Für bestimmte Getränke werden diverse Gerätschaften benötigt, die bestimmte Griffe erfordern. Nie wird gezögert um ein Überlegen anzuzeigen, jeder Handgriff wurde im Laufe der Jahre auf das effizienteste Maß reduziert. Nach dem Mixen werden die Blicke prüfend auf die Inhalte gelenkt: stimmt das Maß? die Konsistenz? die Farbe?
Die Interaktionen mit den Gästen folgen stets dem selben Ablauf: nach der Bestellung erfolgt die Kasseneingabe, dann wird das Getränk herausgegeben.
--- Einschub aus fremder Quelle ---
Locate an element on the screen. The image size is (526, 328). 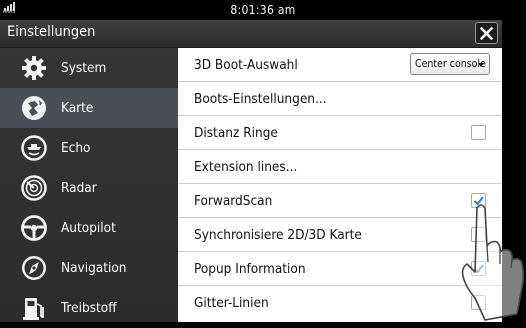
boat-select-dropdown: Center console is located at coordinates (450, 64).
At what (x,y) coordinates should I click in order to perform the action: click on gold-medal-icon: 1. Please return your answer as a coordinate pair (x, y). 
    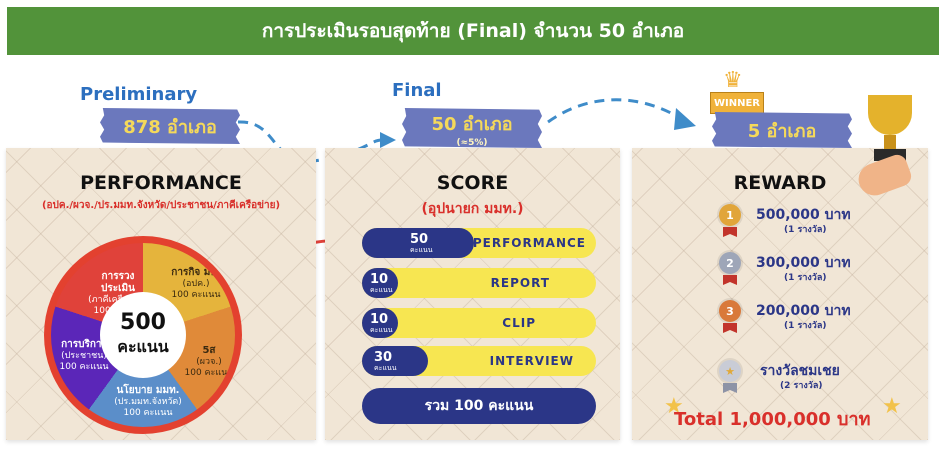
    Looking at the image, I should click on (730, 215).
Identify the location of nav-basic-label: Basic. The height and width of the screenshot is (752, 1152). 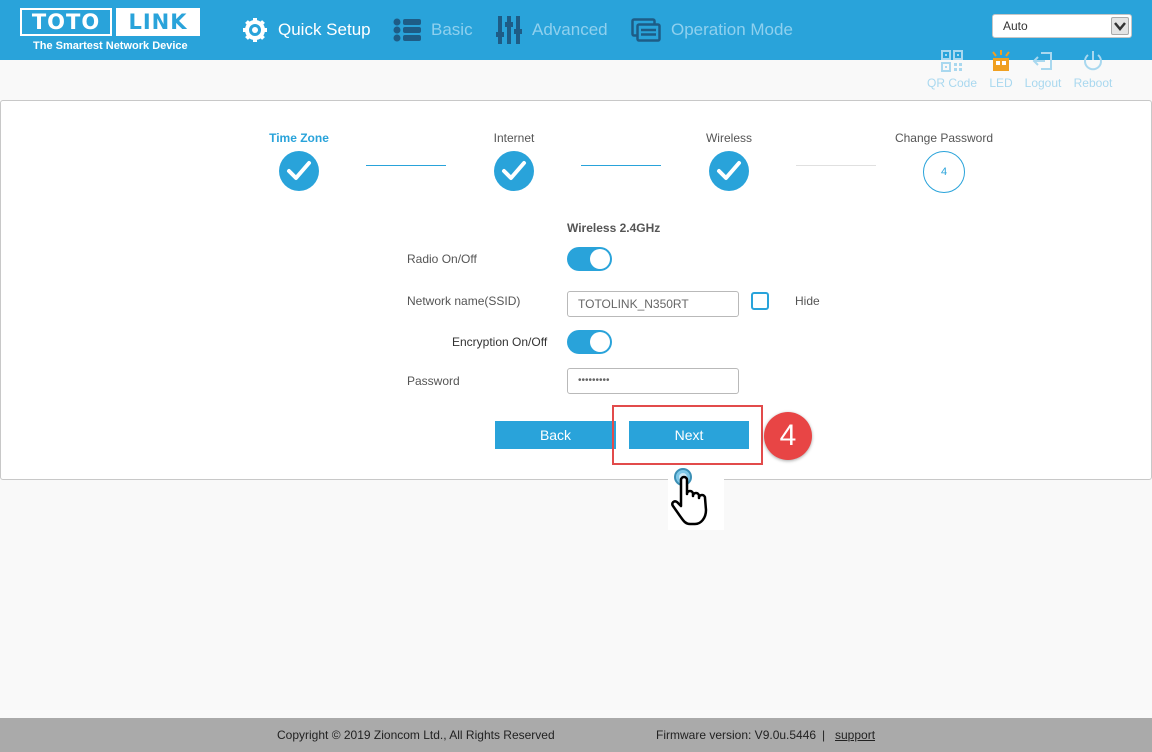
(452, 30).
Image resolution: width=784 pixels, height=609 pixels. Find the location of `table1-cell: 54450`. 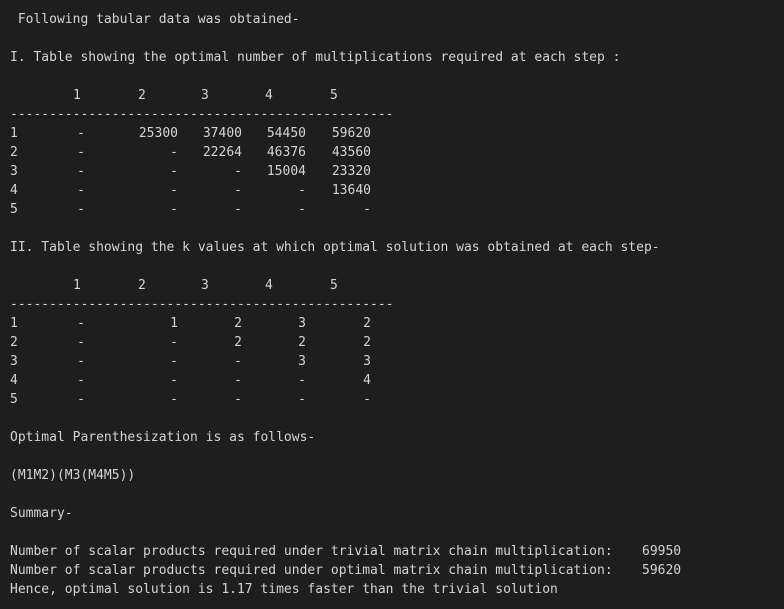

Beim Gang durch den Raum werden mehrere Bestellungen aufgenommen, aber wenn ein Drink gemixt wird, wird dieser Vorgang nicht unterbrochen.
Doch nicht nur diese Vorgänge folgen einem Muster. Wenn alle ihre Getränke haben, wird saubergemacht. Wenn neue Drinks erfragt werden, werden diese Vorgänge nach hinten geschoben.
Nur wenn alles abgewaschen ist, niemand neue Getränke erfragt und sich keine Aufgabe aufdrängt, gibt es eine kurze Pause, die Arme in die Seite gestemmt, vielleicht wird kurz der Musik gelauscht.
Die Barkeeperin scheint bei allem was sie tut fast organisch mit der Bar verwachsen, so dass unklar ist, ob die Bar nach ihren Vorstellungen gewachsen und eingerichtet wurde oder ob sie sich im Laufe der Jahre perfekt eingerichtet hat.
Das Beste daran ist, dass sich diese Art des Umgangs mit Aufgaben auch beruhigend auf einen selbst überträgt - wie wenn eine Person langsam atmet, sich auch die Atmung der anderen Person entschleunigt.
Wer sich nicht so glücklich schätzen darf jemanden zu kennen, dem man bei dieser Meisterschaft zuschauen kann, für den ist dieses Video, bei dem die Fahrradherstellung in einer japanischen Manufaktur gezeigt wird:
Und ganz am Schluss noch eine Empfehlung für eine schöne Quelle derartiger Videos: https://www.kraftfuttermischwerk.de/blogg/
Habt einen schönen Sonntag!
Sehr schön beobachtet und sehr schön be - geschrieben ! Hätte ich diesen Artikel in einer Bar meines Vertauens gelesen, den Umstehenden wäre sofort klar gewesen, aufgrund meiner nach oben gezogenen Mundwinkel, des sich schüttelnden Körpers, der Typ macht eine Lach-Meditation.